The FUSE/FBP/FIR/TFIIH system is a molecular machine programming a pulse of c-myc expression

Abstract

FarUpStream Element (FUSE) Binding Protein (FBP) binds the human c‐myc FUSE in vitro only in single‐stranded or supercoiled DNA. Because transcriptionally generated torsion melts FUSE in vitro even in linear DNA, and FBP/FBP Interacting Repressor (FIR) regulates transcription through TFIIH, these components have been speculated to be the mechanosensor (FUSE) and effectors (FBP/FIR) of a real‐time mechanism controlling c‐myc transcription. To ascertain whether the FUSE/FBP/FIR system operates according to this hypothesis in vivo , the flux of activators, repressors and chromatin remodeling complexes on the c‐myc promoter was monitored throughout the serum‐induced pulse of transcription.
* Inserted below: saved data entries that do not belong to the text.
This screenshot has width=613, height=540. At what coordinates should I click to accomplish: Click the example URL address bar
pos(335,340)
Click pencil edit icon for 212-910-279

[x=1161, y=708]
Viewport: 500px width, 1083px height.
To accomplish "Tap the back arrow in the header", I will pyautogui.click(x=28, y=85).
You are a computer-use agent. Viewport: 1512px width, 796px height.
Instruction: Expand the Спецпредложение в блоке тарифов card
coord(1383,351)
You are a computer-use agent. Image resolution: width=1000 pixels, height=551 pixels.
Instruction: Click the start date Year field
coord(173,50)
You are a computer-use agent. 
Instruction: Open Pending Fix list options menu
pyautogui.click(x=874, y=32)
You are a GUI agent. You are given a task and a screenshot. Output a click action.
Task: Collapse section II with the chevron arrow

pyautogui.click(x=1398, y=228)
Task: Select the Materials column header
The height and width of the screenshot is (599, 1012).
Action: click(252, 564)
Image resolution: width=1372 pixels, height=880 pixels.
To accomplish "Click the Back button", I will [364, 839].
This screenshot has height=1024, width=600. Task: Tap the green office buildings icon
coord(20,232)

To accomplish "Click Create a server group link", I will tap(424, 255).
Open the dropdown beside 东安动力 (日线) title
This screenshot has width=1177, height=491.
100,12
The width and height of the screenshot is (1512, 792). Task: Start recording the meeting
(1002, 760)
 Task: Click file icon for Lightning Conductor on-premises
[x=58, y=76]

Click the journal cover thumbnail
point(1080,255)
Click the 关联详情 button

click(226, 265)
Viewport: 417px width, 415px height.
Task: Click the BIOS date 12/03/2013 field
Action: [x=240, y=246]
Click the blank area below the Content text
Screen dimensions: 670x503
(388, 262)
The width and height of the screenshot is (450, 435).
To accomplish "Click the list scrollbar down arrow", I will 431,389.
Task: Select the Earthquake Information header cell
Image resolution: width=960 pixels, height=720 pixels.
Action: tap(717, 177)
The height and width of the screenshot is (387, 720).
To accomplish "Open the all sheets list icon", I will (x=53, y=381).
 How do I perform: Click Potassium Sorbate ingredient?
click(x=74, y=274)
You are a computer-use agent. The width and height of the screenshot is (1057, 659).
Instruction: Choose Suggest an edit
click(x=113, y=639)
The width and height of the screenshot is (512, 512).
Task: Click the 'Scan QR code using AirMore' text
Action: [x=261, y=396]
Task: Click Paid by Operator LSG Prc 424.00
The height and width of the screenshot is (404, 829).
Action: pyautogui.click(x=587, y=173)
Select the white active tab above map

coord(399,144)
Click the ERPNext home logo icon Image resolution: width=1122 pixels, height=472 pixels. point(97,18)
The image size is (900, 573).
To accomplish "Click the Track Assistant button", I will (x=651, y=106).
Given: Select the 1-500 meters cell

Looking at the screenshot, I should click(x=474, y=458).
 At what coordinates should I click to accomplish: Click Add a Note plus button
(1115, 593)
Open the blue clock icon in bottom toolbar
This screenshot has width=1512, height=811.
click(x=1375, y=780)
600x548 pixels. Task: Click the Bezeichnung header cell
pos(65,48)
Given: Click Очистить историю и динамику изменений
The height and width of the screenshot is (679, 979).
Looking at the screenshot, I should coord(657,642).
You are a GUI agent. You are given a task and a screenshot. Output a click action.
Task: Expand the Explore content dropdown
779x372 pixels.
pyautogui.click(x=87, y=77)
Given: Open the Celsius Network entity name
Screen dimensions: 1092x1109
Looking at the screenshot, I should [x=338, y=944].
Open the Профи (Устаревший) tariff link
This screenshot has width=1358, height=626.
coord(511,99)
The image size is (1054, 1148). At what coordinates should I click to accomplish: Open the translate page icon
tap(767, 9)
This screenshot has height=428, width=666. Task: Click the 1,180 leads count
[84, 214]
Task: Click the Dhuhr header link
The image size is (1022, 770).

After transcription was switched on by conventional factors and chromatin regulators, FBP and FIR were recruited and established a dynamically remodeled loop with TFIIH at the P2 promoter. In XPB cells carrying mutant TFIIH, loop formation failed and the serum response was abnormal; RNAi depletion of FIR similarly disabled c‐myc regulation. Engineering FUSE into episomal vectors predictably re‐programmed metallothionein‐promoter‐driven reporter expression. The in vitro recruitment of FBP and FIR to dynamically stressed c‐myc DNA paralleled the in vivo process.